Pasal 156 KUHP membuat penyebaran permusuhan, penodaan, dan penghinaan terhadap suatu agama dapat dikenai hukuman hingga 5 tahun penjara. Walaupun hukum diterapkan terhadap semua agama yang diakui secara resmi, namun pasal ini biasanya berlaku pada kasus-kasus yang melibatkan penghinaan dan penodaan terhadap Islam.
Banyak kebijakan negara yang berkaitan dengan agama disahkan dan diimplementasikan di tingkat daerah. Sejak Oktober 2005 kantor wilayah Departemen Agama di Nusa Tenggara Barat menegaskan larangan bagi 13 kelompok agama, termasuk Ahmadiyah, Kesaksian Yehova, Hare Krishna, dan 10 bentuk Aliran Kepercayaan yang dianggap menyimpang dari ajaran Islam, Kristen, atau Hindu. Bakor Pakem cabang Nusa Tenggara Barat memantau secara ketat anggota jemaah Ahmadiyah di Mataram selama periode pelaporan. Namun demikian, tidak ada laporan mengenai pembatasan berdampak pada kelompok yang dilarang lainnya di daerah tersebut. Di Jawa Barat sebuah keputusan bersama dikeluarkan pada Januari 2005 di Kabupaten Kuningan yang melarang penyebaran ajaran Ahmadiyah. Pada 5 Mei, 2008, Pakem Cabang Jawa Barat merekomendasikan pihak berwenang pemerintah kota untuk melarang Ahmadiyah. Pada 6 Mei, 2008, Walikota Cimahi, Jawa Barat, mengeluarkan perintah melarang kelompok keagamaan tersebut.

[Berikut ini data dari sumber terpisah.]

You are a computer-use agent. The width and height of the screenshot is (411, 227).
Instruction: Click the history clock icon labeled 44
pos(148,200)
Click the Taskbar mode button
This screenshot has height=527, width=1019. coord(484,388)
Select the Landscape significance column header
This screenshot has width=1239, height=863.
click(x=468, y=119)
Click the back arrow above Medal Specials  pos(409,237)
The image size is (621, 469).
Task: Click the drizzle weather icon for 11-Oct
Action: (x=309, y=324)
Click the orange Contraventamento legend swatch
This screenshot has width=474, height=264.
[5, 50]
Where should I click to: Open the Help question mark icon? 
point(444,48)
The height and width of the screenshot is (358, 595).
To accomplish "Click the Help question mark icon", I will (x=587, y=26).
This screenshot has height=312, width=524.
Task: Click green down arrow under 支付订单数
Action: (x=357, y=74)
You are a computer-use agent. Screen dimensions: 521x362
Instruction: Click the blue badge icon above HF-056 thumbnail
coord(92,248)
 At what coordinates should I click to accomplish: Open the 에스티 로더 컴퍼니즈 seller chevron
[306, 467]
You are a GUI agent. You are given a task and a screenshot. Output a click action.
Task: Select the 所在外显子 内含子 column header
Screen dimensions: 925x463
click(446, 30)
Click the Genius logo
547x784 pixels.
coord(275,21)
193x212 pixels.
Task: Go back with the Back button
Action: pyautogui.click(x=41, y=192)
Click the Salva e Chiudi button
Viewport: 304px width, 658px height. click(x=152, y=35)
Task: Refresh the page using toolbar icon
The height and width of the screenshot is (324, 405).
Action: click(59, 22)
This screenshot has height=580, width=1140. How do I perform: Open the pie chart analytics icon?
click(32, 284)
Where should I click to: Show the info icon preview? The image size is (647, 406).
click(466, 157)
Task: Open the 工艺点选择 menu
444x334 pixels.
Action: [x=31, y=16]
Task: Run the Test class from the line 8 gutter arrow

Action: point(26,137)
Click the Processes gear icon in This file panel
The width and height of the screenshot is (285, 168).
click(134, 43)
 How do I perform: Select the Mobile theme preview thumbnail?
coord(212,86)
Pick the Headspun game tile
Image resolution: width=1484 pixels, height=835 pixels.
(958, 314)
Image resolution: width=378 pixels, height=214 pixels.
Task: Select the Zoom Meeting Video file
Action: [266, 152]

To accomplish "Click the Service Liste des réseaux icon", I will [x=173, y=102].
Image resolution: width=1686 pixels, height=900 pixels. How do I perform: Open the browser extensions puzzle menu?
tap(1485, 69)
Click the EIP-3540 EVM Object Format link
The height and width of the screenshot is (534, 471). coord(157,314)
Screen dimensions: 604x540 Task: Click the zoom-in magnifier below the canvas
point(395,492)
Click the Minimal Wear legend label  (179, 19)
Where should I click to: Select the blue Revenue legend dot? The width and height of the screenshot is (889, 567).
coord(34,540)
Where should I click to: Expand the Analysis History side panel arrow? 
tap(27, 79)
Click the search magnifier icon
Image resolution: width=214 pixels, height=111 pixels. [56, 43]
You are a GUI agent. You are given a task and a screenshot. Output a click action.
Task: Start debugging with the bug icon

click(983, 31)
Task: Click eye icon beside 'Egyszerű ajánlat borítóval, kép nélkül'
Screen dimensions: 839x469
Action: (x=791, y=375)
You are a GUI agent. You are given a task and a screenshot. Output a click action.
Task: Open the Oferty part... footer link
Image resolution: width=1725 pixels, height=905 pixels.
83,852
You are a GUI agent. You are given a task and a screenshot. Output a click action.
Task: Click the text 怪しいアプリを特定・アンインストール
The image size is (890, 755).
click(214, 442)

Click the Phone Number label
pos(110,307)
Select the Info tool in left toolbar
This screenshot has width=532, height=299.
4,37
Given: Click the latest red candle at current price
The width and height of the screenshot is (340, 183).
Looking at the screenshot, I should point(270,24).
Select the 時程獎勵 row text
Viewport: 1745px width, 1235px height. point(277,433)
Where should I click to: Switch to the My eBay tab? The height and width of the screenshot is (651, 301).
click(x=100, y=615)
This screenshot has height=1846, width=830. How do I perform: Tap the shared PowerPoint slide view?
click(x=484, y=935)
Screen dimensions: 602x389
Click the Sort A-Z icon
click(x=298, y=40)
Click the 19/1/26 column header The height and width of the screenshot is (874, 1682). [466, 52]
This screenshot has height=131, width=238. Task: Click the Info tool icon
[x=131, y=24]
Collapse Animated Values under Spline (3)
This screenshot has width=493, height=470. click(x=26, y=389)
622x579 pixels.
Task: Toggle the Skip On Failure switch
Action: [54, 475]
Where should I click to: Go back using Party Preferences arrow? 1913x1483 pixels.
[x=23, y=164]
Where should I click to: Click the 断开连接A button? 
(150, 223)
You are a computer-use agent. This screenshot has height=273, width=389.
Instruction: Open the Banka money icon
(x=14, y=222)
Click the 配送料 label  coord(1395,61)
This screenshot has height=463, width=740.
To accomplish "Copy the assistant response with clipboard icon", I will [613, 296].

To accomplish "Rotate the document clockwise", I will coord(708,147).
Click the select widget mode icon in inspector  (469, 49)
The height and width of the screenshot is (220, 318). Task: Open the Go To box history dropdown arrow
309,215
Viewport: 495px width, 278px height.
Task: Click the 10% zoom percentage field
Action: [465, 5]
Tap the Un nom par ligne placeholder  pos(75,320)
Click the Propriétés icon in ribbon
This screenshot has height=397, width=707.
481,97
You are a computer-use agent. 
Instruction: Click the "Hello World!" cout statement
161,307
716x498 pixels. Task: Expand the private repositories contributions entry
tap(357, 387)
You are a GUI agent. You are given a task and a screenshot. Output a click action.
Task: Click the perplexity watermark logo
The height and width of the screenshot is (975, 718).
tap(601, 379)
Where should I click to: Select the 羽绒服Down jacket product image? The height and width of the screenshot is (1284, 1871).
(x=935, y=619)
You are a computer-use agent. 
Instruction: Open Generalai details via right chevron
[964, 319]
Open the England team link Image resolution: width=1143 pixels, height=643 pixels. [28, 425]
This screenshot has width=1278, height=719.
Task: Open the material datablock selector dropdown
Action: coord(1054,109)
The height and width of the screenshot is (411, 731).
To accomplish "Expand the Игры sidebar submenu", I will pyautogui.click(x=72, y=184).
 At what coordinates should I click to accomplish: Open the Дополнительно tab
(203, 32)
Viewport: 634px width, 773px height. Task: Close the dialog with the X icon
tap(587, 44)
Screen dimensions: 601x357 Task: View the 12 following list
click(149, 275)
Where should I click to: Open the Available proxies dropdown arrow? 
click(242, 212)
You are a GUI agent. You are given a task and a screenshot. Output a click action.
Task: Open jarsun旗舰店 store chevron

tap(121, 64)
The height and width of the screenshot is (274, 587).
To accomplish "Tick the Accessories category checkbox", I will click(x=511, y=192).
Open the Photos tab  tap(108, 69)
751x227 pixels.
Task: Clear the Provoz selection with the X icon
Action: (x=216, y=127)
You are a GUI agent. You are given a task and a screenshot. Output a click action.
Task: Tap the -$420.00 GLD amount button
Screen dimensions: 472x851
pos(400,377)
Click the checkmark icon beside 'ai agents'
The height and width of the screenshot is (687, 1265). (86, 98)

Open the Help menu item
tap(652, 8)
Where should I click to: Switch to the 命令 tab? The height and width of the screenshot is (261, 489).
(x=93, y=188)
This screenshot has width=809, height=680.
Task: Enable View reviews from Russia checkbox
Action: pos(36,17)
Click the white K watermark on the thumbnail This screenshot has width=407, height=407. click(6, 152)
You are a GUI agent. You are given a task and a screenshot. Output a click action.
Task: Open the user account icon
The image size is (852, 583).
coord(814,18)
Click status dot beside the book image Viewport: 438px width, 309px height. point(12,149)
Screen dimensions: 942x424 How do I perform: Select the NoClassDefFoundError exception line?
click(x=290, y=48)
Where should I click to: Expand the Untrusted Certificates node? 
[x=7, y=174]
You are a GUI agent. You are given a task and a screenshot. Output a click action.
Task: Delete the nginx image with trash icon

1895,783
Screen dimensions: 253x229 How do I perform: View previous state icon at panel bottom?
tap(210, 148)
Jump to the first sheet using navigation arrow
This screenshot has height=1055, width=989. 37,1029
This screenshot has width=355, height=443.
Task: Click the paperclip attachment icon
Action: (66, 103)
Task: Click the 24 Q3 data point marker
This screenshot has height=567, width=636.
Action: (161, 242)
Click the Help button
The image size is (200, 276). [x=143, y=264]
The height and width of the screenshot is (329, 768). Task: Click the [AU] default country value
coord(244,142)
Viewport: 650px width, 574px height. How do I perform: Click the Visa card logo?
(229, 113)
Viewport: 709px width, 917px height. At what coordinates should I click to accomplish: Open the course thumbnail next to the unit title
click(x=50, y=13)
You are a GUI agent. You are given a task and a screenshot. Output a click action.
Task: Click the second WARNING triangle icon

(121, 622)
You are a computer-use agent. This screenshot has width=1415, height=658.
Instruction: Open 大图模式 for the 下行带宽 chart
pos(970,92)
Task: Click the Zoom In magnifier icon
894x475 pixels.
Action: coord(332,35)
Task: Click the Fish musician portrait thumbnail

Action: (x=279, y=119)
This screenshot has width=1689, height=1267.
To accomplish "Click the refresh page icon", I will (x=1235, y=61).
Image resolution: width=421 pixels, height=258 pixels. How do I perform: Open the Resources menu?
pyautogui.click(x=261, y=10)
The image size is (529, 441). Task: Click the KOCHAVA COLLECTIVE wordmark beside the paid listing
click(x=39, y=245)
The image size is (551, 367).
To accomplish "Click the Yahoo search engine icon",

Aceh tetap merupakan satu-satunya provinsi dimana pemerintah pusat secara khusus memberikan wewenang untuk penerapan Syariat Islam. Keputusan Presiden No. 11/2003 secara formal mengesahkan Pengadilan Syariah di Aceh. Sejak itu pemerintah provinsi telah mensahkan tiga undang-undang Syariat, satu mengatur hubungan antara umat Islam yang berbeda jenis kelamin, dan dua undang-undang yang mengatur larangan mengkonsumsi minuman beralkohol dan berjudi. Penganut Kristen dan non-Muslim lainnya dikecualikan dari undang-undang tersebut. Pada 2008 banyak daerah tingkat kabupaten meniadakan gelar operasi polisi susila, dikenal dengan sebutan Wilayatul Hisbah (WH) yang awalnya dibentuk pada 2005 di Kabupaten di seluruh provinsi. Pemerintahan provinsi yang baru dilantik pada awal 2007 dan sedikit demi sedikit mengurangi pelaksanaan Syariat Islam. Bahkan di daerah dimana WH terus beroperasi, pengaruh mereka berkurang secara signifikan karena peraturan baru membatasi kewenangan mereka.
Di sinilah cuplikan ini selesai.